Thanks to Stan & others, it's known that Ueshiba taught Daito ryu before the war. And that some prewar students received scrolls in Daito ryu. It's been said that Shioda and the Yoshinkan look more like a Daito ryu school than an aikido school.

According to Saito, Ueshiba's techniques were similar when he trained with him and what was recorded in the 1938 Budo book.

I'm told that the Daito ryu schools all have a different syllabus, although some elements remain common.

So ...

If the Daito ryu schools are different just like aikido schools can be different and yet still be doing aikido ...

If Ueshiba was teaching the same things after the war as he was pre-war, at least around 1938 ...

If the name aikido wasn't directly chosen by Ueshiba, but was just acknowledged from the Society ...

If Ueshiba's son, Kisshomaru changed the art after the war for his own purposes ...

If the main influence on Ueshiba in regards to technical knowledge of martial arts was Daito ryu ...

Then we come to the headache. What if Ueshiba never stopped practicing Daito ryu? What if he, like all the other students of Takeda, adopted his own version of Daito ryu? Did Ueshiba ever really leave Daito ryu?

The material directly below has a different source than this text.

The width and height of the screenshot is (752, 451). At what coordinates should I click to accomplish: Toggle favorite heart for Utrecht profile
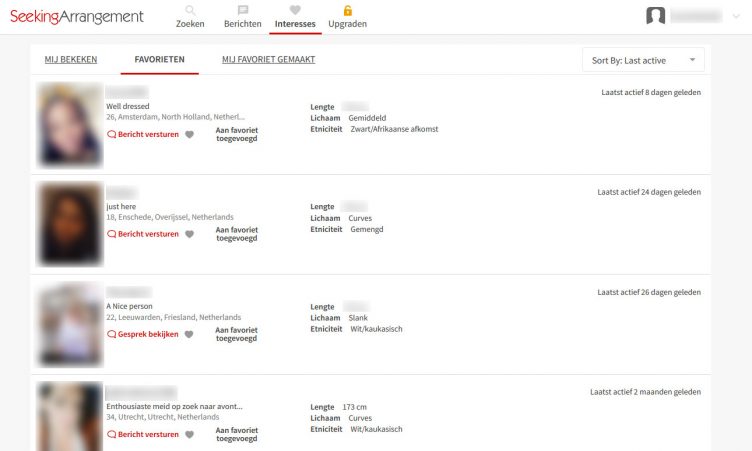click(x=190, y=434)
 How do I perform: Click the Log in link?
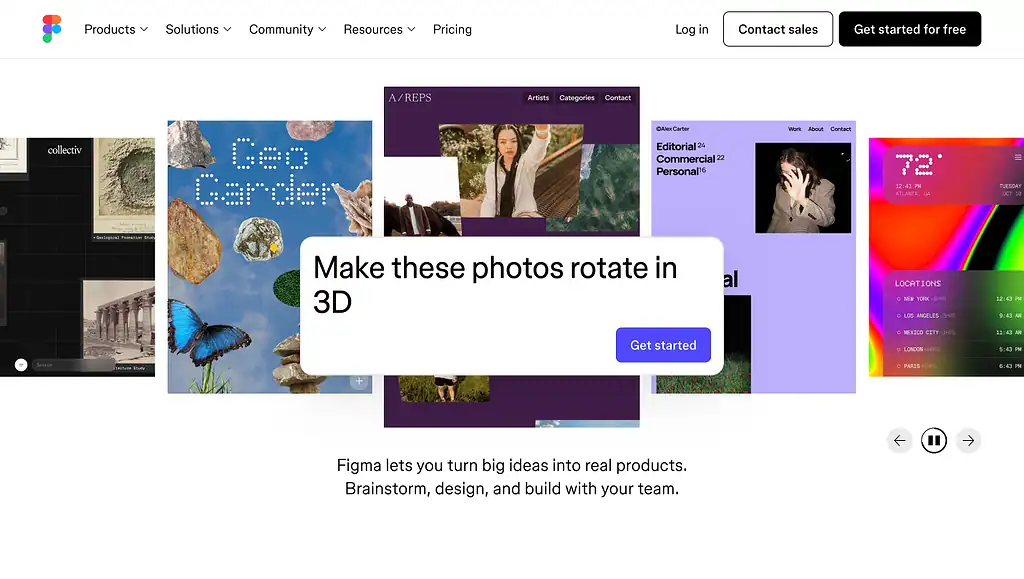[691, 29]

Maybe what Kisshomaru created was truly aikido? The peaceful, blending, harmonizing martial art that most of us know. While the father was still doing what he had learned all along -- Daito ryu.
Mark,

I have a serious question here. How much of Morihei Ueshiba's own discourses are you going to accept as relevant to this discussion? After all, Ellis Amdur's original discussions in Three Peaches and Hidden in Plain Sight derived in part from a close analysis of those parts of Takemusu Aiki that had been translated into English.